====== Excerpted text

Fri, May 8, 2009 (2 a.m.)

A Las Vegas Convention and Visitors Authority committee has begun developing a new advertising and marketing communications contract with R&R Partners that includes a list of provisions that indicate the relationship will get more scrutiny than it has in the past.

The four-member audit committee, headed by Keith Smith, CEO of Boyd Gaming, picked through a draft that sets the framework for a three-year deal with Las Vegas-based R&R, Nevada’s largest ad agency, which has held the authority contract for nearly three decades.

The authority board agreed at its April meeting to sign a new deal with R&R instead of requesting new proposals. Smith and the audit committee agreed last year to take a more hands-on approach to all of the authority’s contracts and the proposed deal with R&R was one of the first to be scrutinized.

LVCVA’s relationship with R&R has been frequently criticized by the conservative Nevada Policy Research Institute, which monitors public policy issues and distributes reports on its findings. The institute has been critical of a cozy relationship between the authority and R&R, alleging the authority was guilty of extravagant spending, lax accounting and shoddy oversight. In April the institute questioned whether the LVCVA’s ad campaign developed by R&R was effective in luring visitors to the city.

The 22-page contract draft is a framework for the start of negotiations with R&R. Once the contract is completed, it will be reviewed by the full authority board.

============

▶ [Tasks to complete]
1: In the article about the LVCVA's contract with R&R Partners, who heads the audit committee?
2: Write a few more paragraphs of the article about the LVCVA's contract with R&R Partners, starting after its final sentence.

====== Extracted data

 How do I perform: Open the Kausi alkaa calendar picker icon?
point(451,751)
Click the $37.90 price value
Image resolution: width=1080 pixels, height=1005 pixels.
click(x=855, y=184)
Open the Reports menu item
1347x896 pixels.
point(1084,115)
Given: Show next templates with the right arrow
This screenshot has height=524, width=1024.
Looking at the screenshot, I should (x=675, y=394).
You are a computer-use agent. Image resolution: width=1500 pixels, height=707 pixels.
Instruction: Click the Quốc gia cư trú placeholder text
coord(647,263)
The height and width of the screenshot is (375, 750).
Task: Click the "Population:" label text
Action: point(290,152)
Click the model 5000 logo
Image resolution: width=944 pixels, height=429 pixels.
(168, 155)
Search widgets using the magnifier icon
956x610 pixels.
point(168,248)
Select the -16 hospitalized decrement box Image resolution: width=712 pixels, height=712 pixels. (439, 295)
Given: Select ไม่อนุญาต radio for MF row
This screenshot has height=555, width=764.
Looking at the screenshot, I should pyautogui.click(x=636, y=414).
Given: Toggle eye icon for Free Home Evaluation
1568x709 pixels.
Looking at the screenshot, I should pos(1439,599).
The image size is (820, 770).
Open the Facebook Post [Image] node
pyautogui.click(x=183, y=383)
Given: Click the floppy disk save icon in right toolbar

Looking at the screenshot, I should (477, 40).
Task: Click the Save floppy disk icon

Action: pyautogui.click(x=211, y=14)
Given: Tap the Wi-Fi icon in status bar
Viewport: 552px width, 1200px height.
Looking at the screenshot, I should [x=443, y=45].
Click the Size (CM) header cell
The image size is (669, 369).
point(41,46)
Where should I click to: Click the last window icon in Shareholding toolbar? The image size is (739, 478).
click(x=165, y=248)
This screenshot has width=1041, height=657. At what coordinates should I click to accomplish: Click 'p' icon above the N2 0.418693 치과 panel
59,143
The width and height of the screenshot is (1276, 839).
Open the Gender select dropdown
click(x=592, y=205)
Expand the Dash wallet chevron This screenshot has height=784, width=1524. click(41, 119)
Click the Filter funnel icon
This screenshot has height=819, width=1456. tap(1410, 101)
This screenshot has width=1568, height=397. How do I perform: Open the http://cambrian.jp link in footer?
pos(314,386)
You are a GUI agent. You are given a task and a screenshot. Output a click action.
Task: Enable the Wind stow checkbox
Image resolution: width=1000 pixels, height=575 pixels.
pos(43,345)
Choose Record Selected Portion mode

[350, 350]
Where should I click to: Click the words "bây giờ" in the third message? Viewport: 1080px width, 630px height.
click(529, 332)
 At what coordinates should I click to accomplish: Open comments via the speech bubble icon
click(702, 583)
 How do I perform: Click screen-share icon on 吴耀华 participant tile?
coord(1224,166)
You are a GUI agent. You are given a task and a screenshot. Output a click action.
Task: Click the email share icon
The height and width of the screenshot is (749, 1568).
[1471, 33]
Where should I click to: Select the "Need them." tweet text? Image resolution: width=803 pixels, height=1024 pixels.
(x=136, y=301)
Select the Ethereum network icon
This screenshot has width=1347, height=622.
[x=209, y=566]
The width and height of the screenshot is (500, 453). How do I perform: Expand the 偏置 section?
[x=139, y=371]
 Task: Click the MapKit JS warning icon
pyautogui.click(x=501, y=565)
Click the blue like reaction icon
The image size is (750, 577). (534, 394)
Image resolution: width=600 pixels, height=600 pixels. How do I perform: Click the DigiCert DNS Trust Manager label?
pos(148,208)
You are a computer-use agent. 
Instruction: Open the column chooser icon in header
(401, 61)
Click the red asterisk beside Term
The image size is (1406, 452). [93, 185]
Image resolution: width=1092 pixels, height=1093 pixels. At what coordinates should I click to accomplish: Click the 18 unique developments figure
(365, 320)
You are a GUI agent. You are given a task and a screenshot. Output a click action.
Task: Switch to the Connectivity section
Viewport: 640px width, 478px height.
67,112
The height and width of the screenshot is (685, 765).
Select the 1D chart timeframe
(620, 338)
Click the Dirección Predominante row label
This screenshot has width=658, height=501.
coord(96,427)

============

▶ [Exercise responses]
1: Keith Smith, CEO of Boyd Gaming.

2:
The draft includes, among other things, a “morals clause” and marketing references to new technologies being used to reach potential Las Vegas visitors.

The agreement enables the authority to terminate the contract if it determines that R&R has engaged in any conduct “which might tend to result in public contempt, ridicule or scandal” for the LVCVA or its resort partners.

The draft also would require R&R to get permission from the authority to obtain any third-party services in excess of $25,000. R&R has been criticized for contracting for such services with companies affiliated with R&R’s management.

The proposal also establishes a goal for including minority- and women-owned businesses, defines the scope of services to include domestic consumer marketing, business and convention marketing, international marketing and extended destination marketing for Laughlin, Mesquite, Boulder City and Primm as well as Las Vegas.

The contract also defines communications channels R&R could develop for its Las Vegas campaigns that didn’t even exist a decade ago, the last time the contract was negotiated. They include social media marketing, such as Facebook and Twitter, to deliver tourism messages to users of those media.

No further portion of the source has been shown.